Learning the news: Calling them like they are

Anyone looking at the facts in good faith can only conclude that the anti-Agenda 21 movement is a conspiracy theory and represents an extreme point of view, writes Roger Plothow.

Among the goals journalists attempt to achieve you often find the word, “objective.” Being a human endeavor, journalism can never achieve complete objectivity, as everyone knows. Beyond that, attempting to be objective does not mean reporting should be sterile or avoid obvious conclusions.

A guest column elsewhere on today’s page takes us to task for our reporting on recent meetings of groups who claim the 1992 document “Agenda 21” is a blueprint for certain power groups to essentially control the world.

On its website, a group called Idahoans Against Agenda 21 claims those behind Agenda 21 seek to:

• Abolish private property. County commissioners, they allege, are at the forefront of this effort.

• Indoctrinate youth and create global citizenship. They cite Common Core as an example of this effort.

• Control every aspect of human activity through regulation and technocracy.

The John Birch Society has embraced the anti-Agenda 21 movement. Its members and others opposing Agenda 21 chafe at the idea that they are conspiracy theorists. “There are too many facts that can be validated to suggest that anyone who understands Agenda 21 is a conspiracy theorist,” the web site states.

Rep. Ron Nate, R-Rexburg, and his wife, Maria, took particular offense at our coverage of recent anti-Agenda 21 meetings because we referred to the effort as a “conspiracy theory” and participants as “extremists.” This, in their view, exhibited a lack of objectivity.

From a certain perspective, they have a point. One option in covering an issue like this is to carefully lay out a set of facts and let readers do the labeling. On the other hand, sometimes when something walks, quacks and looks like a duck, well, you get the idea.

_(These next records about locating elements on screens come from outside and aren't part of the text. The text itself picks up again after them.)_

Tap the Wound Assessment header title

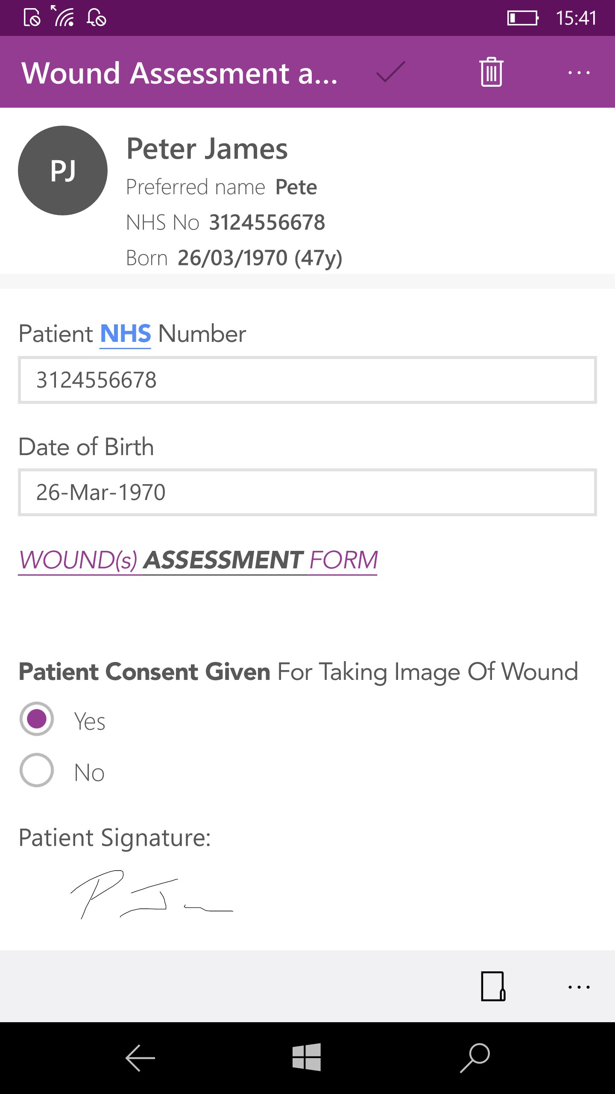click(x=179, y=73)
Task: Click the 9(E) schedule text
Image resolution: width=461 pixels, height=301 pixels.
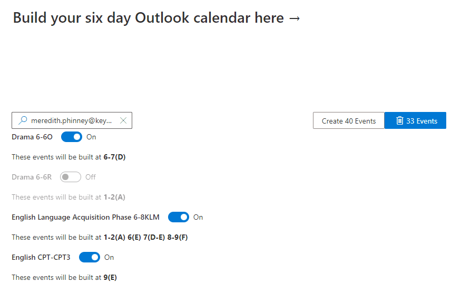Action: click(x=110, y=277)
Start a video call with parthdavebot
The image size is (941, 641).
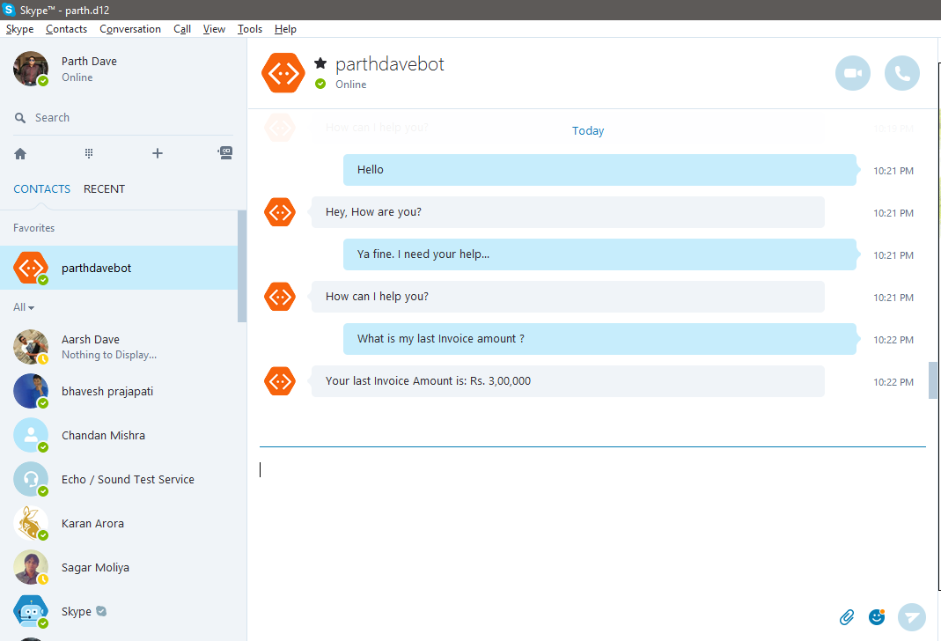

Anyone looking at the facts in good faith can only conclude that the anti-Agenda 21 movement is a conspiracy theory and represents an extreme point of view. For journalists to pretend otherwise is simply disingenuous. Claims made by the John Birch Society and others about Agenda 21 collapse under the most cursory review, so we made the decision, after some discussion, to call it what it obviously is, without apology.

The U.N. has long been the bogeyman of the John Birch Society of similar groups. Meanwhile, polling finds that 88 percent of Americans support our country’s active engagement in the U.N. With that background, supporting a complete pullout is an extreme position.

Agenda 21 is a series of fully voluntary ideas and proposals established in 1992. The “21” is a reference to the 21st century. It simply isn’t a plan to take over the world. Twisting the goals of the effort to world domination is simply without merit. There comes a time when journalists start calling such things what they are. That’s what we’ve done here. It belongs in the same category as truthers, birthers, false-flag fear mongers and climate change deniers.


Roger Plothow is editor and publisher of the Post Register. This is part of a weekly year-long series on media literacy.